▶ Objective
Update the items from the line with "You are a computer-use agent. The image size is (790, 531)." up to and including the line with "coord(1270,51)" by replacing "Instruction" with "Task", leaving everything else unchanged.

▶ Data in this exercise
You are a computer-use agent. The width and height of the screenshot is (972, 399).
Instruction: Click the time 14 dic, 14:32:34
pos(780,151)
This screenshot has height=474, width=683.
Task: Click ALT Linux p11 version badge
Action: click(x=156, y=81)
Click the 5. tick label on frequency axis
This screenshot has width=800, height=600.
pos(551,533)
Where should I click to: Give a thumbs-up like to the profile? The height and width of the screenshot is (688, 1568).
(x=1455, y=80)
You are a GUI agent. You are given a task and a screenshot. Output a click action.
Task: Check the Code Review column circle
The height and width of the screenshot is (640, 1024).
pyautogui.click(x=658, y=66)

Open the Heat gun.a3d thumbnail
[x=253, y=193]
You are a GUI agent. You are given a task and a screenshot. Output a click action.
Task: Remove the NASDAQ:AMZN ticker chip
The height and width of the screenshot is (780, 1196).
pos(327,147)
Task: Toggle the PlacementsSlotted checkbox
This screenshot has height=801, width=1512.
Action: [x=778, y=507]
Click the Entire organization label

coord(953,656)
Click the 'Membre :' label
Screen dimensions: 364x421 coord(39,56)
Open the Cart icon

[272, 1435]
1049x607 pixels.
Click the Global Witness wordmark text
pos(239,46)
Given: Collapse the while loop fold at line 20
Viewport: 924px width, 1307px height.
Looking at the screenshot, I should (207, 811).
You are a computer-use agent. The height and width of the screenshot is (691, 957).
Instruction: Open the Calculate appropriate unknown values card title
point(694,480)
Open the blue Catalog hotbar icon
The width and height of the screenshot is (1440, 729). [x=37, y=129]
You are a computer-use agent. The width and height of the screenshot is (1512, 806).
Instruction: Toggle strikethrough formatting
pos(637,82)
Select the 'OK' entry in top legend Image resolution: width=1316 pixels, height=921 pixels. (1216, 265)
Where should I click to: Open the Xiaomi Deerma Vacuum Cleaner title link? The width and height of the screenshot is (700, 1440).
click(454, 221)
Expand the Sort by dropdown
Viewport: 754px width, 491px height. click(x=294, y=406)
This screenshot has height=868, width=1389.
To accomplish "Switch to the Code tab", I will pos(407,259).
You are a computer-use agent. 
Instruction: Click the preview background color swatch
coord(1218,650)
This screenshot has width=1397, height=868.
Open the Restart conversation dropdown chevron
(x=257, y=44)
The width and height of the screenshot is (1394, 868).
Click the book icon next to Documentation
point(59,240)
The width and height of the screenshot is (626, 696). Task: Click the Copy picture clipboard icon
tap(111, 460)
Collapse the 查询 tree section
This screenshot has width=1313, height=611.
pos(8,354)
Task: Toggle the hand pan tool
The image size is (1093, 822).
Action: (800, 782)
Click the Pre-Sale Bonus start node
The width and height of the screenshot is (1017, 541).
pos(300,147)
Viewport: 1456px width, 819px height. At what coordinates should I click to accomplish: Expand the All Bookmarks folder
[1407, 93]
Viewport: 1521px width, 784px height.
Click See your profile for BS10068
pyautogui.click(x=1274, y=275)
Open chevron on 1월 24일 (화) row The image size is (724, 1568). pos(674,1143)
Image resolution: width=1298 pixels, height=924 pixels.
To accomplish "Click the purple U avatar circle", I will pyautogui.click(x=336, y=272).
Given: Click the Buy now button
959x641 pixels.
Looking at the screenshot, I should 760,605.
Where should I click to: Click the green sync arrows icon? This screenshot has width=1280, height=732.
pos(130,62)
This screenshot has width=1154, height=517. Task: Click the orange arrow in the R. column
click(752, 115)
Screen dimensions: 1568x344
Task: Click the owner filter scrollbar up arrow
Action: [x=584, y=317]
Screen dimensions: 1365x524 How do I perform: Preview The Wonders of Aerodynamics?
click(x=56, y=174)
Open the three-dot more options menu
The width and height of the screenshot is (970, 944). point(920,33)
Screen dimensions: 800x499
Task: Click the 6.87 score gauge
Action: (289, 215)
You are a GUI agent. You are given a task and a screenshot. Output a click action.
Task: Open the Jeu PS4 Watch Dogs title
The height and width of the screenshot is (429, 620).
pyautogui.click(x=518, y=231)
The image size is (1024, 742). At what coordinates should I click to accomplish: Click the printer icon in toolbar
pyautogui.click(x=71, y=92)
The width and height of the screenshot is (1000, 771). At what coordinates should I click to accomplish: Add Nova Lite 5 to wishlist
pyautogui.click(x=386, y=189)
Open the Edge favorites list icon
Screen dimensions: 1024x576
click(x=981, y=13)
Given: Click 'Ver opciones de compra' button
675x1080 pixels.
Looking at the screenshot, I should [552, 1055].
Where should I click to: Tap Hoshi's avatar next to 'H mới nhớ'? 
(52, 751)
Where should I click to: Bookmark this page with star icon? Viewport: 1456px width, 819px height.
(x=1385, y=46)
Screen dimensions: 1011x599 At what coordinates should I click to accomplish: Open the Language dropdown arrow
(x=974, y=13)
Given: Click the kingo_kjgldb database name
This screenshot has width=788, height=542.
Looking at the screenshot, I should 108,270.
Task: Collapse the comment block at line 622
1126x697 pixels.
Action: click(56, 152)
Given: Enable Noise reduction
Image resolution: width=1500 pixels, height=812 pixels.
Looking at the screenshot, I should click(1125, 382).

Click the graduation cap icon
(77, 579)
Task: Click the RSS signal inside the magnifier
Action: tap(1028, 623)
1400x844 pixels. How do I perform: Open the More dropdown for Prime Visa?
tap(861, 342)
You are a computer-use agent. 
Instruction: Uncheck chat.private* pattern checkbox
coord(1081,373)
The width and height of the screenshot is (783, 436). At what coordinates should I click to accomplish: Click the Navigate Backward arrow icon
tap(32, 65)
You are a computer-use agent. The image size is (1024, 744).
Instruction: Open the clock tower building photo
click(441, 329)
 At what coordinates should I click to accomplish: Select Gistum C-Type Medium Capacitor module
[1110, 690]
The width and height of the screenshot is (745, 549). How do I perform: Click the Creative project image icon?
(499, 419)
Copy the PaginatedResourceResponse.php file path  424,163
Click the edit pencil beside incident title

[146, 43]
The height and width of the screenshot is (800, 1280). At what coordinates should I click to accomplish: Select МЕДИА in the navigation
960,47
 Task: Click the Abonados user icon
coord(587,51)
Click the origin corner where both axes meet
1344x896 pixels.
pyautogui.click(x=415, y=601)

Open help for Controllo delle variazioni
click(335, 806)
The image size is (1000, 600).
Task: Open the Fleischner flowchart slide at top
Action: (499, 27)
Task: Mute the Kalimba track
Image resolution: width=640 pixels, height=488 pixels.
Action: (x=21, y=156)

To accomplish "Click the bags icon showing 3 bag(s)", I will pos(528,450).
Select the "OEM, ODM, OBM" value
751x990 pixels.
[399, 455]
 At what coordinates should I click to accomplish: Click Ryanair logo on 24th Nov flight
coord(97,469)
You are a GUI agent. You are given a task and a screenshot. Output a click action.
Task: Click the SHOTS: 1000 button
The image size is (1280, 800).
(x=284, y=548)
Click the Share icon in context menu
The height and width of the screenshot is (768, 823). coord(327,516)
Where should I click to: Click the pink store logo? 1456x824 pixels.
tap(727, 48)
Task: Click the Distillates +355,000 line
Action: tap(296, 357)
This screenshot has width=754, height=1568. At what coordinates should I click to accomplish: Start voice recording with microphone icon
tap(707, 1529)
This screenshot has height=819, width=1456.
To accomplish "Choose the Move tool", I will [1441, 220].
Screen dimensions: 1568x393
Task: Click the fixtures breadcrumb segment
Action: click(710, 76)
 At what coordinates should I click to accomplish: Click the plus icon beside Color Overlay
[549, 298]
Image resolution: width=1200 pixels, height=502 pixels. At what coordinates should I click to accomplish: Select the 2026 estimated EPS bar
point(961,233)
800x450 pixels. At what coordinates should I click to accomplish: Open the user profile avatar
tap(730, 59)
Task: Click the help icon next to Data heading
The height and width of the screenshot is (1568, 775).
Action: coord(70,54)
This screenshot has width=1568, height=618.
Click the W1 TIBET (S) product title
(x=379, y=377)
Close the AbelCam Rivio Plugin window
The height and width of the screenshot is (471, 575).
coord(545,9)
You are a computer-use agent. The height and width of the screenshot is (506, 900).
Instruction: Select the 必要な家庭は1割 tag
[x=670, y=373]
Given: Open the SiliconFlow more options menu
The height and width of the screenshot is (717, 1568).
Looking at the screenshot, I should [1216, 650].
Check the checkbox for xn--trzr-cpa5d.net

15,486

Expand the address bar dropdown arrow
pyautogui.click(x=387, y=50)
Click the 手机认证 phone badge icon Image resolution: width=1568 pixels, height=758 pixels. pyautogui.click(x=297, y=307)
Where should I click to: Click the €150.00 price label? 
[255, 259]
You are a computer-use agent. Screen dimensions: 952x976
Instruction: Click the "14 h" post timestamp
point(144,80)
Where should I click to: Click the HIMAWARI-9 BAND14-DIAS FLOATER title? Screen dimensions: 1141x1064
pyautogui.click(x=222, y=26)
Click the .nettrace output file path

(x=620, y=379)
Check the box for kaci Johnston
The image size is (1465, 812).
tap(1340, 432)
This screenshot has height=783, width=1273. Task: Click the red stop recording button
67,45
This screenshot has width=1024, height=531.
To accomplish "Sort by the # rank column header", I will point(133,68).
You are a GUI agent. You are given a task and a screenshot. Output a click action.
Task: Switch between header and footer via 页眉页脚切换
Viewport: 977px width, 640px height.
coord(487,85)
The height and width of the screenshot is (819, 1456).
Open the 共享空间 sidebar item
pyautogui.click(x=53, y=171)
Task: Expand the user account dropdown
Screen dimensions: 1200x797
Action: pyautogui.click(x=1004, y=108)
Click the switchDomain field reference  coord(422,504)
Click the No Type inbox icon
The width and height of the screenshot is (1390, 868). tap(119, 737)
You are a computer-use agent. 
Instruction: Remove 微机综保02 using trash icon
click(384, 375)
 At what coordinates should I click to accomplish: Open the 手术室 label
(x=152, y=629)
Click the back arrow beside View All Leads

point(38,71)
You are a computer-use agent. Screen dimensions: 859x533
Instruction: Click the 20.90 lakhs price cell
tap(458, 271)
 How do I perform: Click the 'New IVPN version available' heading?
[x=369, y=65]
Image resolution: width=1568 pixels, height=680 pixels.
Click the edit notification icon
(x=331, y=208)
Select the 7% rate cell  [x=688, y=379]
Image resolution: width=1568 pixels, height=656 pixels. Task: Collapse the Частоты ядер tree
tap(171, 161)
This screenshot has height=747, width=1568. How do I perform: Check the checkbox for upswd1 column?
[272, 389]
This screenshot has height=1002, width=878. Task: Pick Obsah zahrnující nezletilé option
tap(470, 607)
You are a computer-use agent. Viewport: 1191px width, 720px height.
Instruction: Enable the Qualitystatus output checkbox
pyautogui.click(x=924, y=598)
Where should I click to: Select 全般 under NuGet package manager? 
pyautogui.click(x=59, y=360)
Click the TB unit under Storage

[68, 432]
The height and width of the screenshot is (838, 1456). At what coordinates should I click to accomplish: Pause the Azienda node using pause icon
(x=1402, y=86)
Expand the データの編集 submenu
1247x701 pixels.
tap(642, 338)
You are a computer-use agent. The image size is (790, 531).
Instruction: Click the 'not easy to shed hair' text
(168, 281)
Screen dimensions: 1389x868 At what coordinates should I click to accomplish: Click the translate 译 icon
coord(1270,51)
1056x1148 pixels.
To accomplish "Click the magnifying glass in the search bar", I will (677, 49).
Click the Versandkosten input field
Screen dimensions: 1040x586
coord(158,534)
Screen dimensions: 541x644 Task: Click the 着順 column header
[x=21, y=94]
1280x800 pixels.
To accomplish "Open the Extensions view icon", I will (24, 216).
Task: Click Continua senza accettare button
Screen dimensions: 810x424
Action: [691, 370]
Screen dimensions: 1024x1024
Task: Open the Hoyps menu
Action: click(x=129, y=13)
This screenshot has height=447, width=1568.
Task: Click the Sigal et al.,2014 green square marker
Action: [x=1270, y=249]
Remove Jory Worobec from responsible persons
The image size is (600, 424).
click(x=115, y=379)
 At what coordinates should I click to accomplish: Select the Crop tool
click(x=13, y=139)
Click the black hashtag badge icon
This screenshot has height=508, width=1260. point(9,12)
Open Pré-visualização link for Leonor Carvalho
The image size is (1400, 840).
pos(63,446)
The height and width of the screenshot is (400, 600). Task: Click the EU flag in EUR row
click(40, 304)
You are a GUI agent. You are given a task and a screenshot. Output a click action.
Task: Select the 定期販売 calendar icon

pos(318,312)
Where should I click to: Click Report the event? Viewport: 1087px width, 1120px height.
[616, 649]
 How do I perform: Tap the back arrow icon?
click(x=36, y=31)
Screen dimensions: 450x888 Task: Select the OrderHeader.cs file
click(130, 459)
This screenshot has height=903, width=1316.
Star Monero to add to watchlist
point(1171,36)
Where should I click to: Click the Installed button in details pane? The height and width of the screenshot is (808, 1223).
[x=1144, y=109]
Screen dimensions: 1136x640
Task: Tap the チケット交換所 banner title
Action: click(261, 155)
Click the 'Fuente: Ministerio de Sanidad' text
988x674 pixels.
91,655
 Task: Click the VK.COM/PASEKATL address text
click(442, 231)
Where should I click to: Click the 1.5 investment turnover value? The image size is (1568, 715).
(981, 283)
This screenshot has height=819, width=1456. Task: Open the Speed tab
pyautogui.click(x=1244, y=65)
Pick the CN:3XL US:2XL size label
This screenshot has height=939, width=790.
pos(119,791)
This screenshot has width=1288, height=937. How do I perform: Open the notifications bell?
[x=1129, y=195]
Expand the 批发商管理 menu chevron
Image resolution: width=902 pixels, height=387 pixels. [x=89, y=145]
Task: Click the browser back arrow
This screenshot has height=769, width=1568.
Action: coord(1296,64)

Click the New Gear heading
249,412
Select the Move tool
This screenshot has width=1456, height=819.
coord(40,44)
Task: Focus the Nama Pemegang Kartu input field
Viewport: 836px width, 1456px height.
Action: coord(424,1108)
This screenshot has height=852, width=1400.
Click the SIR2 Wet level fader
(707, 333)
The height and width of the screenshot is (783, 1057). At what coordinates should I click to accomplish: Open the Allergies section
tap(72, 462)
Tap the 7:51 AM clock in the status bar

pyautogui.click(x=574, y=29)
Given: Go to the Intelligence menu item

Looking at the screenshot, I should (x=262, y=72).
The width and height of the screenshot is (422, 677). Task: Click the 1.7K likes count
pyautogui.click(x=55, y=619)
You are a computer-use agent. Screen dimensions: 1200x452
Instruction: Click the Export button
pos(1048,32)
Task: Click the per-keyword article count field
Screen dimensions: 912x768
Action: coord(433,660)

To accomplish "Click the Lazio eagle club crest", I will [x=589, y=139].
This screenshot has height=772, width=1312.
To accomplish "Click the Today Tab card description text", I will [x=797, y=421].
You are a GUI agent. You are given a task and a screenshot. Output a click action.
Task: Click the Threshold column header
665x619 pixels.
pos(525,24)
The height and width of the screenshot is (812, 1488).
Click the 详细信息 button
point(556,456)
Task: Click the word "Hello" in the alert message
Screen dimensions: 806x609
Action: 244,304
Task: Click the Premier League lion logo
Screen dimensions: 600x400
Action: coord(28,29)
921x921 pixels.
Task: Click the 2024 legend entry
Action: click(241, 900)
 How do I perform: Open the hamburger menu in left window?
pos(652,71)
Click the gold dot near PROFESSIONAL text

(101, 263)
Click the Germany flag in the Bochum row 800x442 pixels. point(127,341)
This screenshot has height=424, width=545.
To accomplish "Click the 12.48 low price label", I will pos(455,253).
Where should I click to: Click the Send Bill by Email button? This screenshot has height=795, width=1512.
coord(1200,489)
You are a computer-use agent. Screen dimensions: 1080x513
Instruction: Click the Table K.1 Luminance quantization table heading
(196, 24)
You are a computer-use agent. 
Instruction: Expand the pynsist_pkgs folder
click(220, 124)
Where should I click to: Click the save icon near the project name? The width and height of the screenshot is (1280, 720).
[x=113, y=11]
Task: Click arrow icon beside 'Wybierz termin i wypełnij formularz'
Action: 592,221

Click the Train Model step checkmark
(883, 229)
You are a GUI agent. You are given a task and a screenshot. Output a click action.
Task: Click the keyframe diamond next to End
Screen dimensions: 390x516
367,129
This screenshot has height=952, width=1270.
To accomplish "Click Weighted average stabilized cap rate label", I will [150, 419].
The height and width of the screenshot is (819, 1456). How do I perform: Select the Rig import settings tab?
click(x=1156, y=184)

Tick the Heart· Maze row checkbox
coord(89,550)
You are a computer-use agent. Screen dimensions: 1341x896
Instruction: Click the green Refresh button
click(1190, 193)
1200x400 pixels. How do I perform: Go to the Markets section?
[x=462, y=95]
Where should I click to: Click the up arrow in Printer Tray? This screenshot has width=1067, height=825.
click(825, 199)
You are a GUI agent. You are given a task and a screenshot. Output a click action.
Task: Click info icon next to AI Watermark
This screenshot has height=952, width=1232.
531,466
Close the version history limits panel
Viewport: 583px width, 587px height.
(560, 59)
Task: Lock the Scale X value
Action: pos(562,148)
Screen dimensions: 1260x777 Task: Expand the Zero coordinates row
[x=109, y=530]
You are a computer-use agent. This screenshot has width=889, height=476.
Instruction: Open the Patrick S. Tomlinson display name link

▶ Result of this exercise
You are a computer-use agent. The image size is (790, 531).
Task: Click the 'not easy to shed hair' text
(168, 281)
Screen dimensions: 1389x868 At what coordinates should I click to accomplish: Click the translate 译 icon
coord(1270,51)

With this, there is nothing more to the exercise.